Брат на брата… Мне совсем глупо вспоминается мое восстание на «братушку»… и опять война.

Тут, кстати, говорят, что на кухню пришел Викентий и… что его взяли в солдаты. Вот тебе раз! Не могу удержаться, бегу на кухню.

Викентий – предмет моей пылкой, ревнивой ненависти. Еще бы! Ведь он жених моей няни Любы, которую я помню, как себя помню, и люблю больше бабушки. Кто же на моем месте не возненавидел бы Викентия?

Сейчас на кухне он сидит противно-румяный, как всегда, но по-новому подстриженный, в шинели на одном плече, в белой рубахе. Доволен или огорчен – не поймешь: вечно скалит зубы. Его не то утешают, не то поздравляют: «Защитничек, за веру пошел. Всех турок побьешь». Няня Люба фыркает носом, – ревет, и нисколько не стесняясь – ропщет: «Да будь они трижды прокляты, турки, и с братанами с эфтими! Кое место народу гонют!»
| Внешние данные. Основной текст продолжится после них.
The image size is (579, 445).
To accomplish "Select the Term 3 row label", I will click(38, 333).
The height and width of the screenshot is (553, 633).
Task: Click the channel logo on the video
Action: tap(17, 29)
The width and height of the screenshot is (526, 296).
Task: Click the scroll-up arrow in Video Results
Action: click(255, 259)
Викентий ко мне всегда изысканно ласков (если можно так выразиться). Никогда, бывало, без подарочка не придет: или коробочку, или картинку… Я беру, стиснув зубы, а потом в темной детской рву и топчу ногами эту саму картинку от ненависти…

Теперь этот самый Викентий – наш «солдатик», защитник и герой. Теперь его необходимо любить. Я чувствую, что ненавижу по-прежнему. Теперь надо молиться о нем, а я… холодея от ужаса перед свое греховностью, я сознаю, однако, что во мне мелькает надежда: вдруг его убьют, ведь няня-то Люба тогда моя останется…

Эти несчастные противоречия тут же, в кухне, доканали меня. Я горько и беспомощно плачу. Няня Люба, растроганная моими слезами, сама фыркая, уводит меня, да еще утешает:

– Ох вы, батюшка мой белый! Не плачьте, глазок не портите! Вернется он, Викентий, что ему сделается! С медалью вернется, с отличием!

Утешила, нечего сказать! И я реву с последним отчаянием.

IV

Взяли Плевну, и целый день было ликование. Вечером мы с няней Любой и с Аглаидой Павловной (она уже не знала, куда и девать себя от радости) ходили на иллюминацию. Плошки чадно дымили салом, а в окне табачного магазина горел громадный транспарант: на нем вырезано было розовыми буквами:

Плевна!!!

Меня, впрочем, это не очень веселило; одно хорошо – все говорят, что теперь все скоро кончится, потому что мы уже победили. Аглаида Павловна собиралась-собиралась в сестры милосердия, а теперь сама видит, что опоздала, не успеет. Мы переезжаем скоро в Петербург, папу перевели туда в сенат, и Аглаида Павловна с нами, – хочет на какие-то курсы поступать. В восторге, как всегда, и объясняет мне, что быть курсисткой – необыкновенно почетно.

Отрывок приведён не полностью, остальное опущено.